The Hill: US Company Will Stop Supporting 8chan After El Paso Shooting

“The head of Cloudfare – the U.S. company that helps keep 8chan online – on Sunday said his company will stop hosting the fringe online platform known for supporting white supremacists. Cloudfare CEO Matthew Prince's decision comes shortly after the gunman in El Paso, Texas, allegedly posted an anti-immigrant manifesto to 8chan before killing twenty people and injuring two dozen more. If investigators conclude the manifesto did come from the gunman, it will be the third incident this year in which a suspect is believed to have posted a posted hateful, white extremist screed to 8chan – the anonymous message board which dubs itself the "darkest reaches of the Internet" – before committing a mass shooting. Prince laid out his plans to pull his company's service from 8chan in a blog post on Sunday night. He said they would cut ties by midnight on the West coast. As of Sunday at 10 ET, the website was still up, but posters were anticipating the imminent end.”

Buzzfeed News: The Problem Isn't 8chan. It’s Young American Men

“Less than an hour before killing at least 20 people and injuring some 26 more in an El Paso, Texas, Walmart, the suspected shooter, 21-year-old Patrick Crusius, posted a hate-filled manifesto to the anonymous messageboard 8chan. He is the third shooter this year to post such a screed to the site before carrying out an act of horrific violence. And as the nation reels from another in a string of mass shootings this year, calls to shutdown 8chan have never been louder. But they are unlikely to be accomplish much, because in 2019 8chan is no longer a refuge for extremist hate — it is a window opening onto a much broader landscape of racism, radicalization and terrorism. Shutting down the site is unlikely to eradicate this new extremist culture, because 8chan is anywhere. Pull the plug, it will appear somewhere else, in whatever locale will host it. Because there's nothing particularly special about 8chan, there are no content algorithms, hosting technology immaterial. The only thing radicalizing 8chan users are other 8chan users.”

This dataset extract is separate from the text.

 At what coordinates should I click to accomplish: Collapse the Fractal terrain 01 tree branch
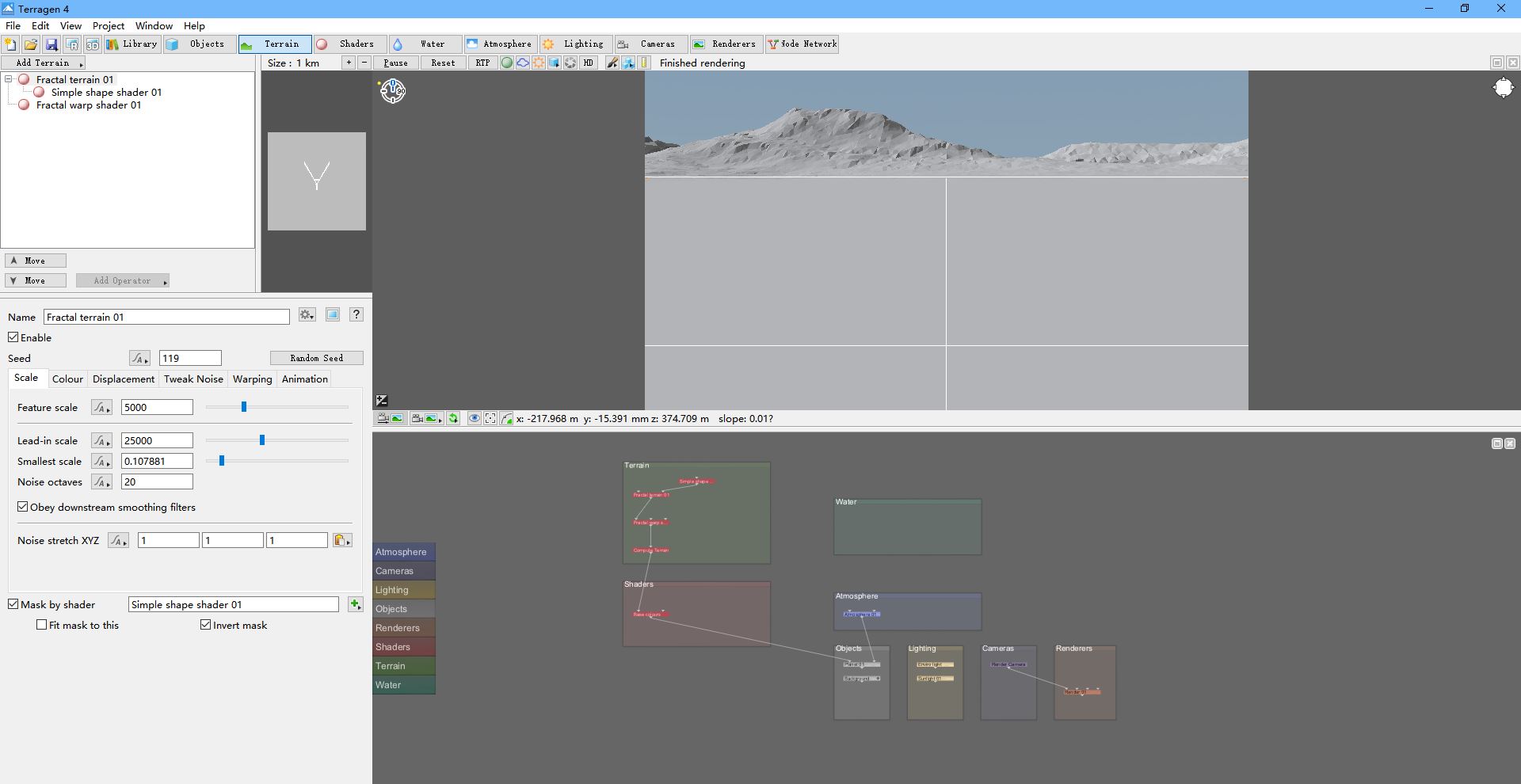click(8, 79)
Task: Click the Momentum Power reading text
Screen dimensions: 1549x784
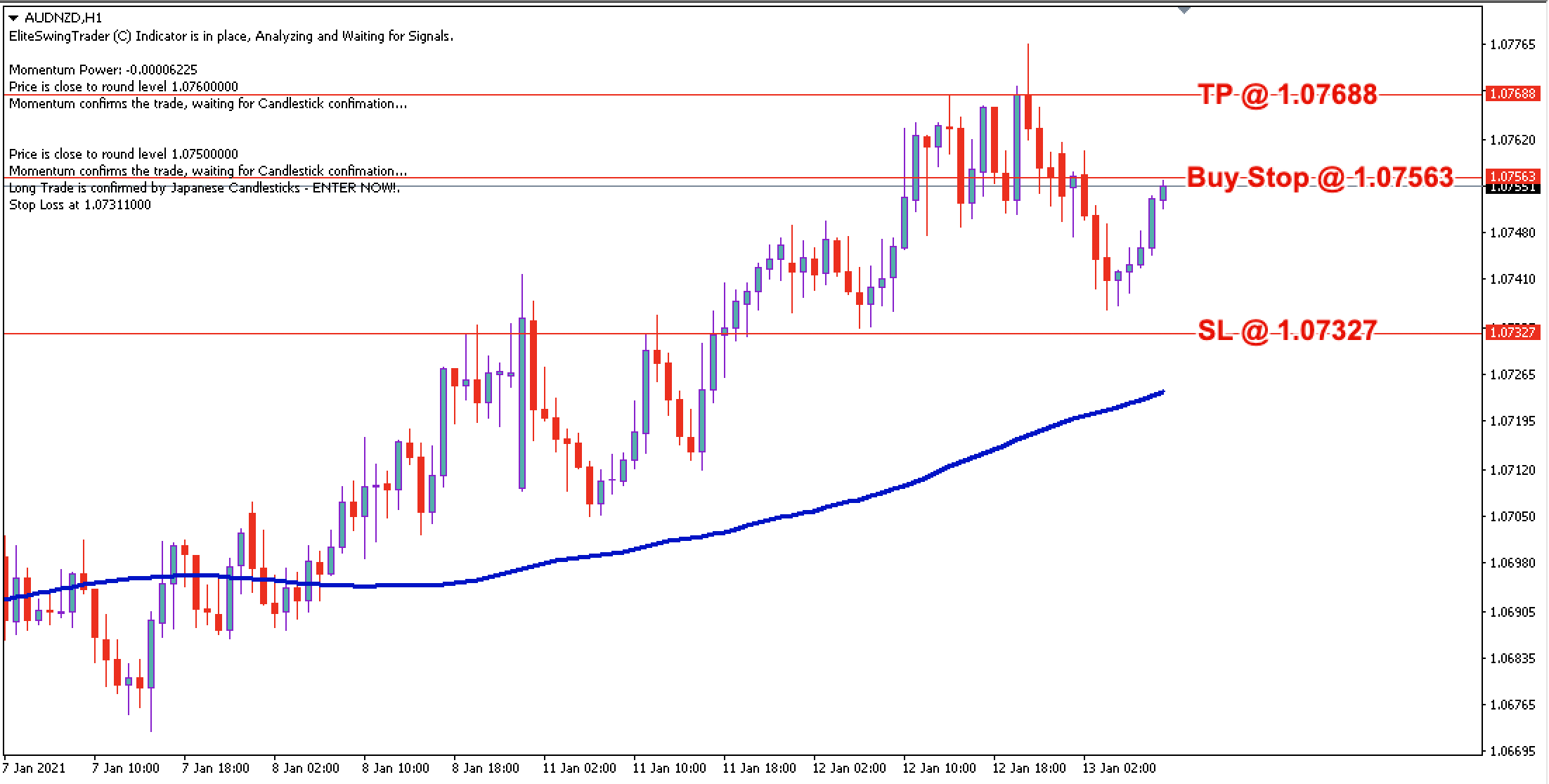Action: pos(104,70)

LA Times: Another Mass Shooting Is Being Linked To An Online Forum Where White Supremacy Thrives

“As officials are apparently still struggling to determine why 19-year-old Santino William Legan opened fire on a crowd in Gilroy, California, last weekend—killing three people and then himself—two more deadly mass shootings have taken place. On Saturday, August 3, 21-year-old Patrick Crusius, a while male from Allen, Texas, marched into a Walmart store in El Paso, Texas, carrying an assault rifle and murdered at least 20 people, injuring at least two dozen more. Hours later, at about 1 a.m. on Sunday, 24-year-old Connor Betts, a white male reportedly armed with a long gun and a high-capacity magazine, opened fire outside a bar in Dayton, Ohio, killing nine people, injuring 27 more. Six of the nine victims were black. While details regarding motive appear to be scarce as yet in the Dayton mass shooting, a 2,300-word “manifesto” believed to have been posted online by Crusius prior to the El Paso terrorist attack cites a “Hispanic invasion of Texas” and suggests “getting rid” of immigrants in order to make “our” way of life more sustainable.”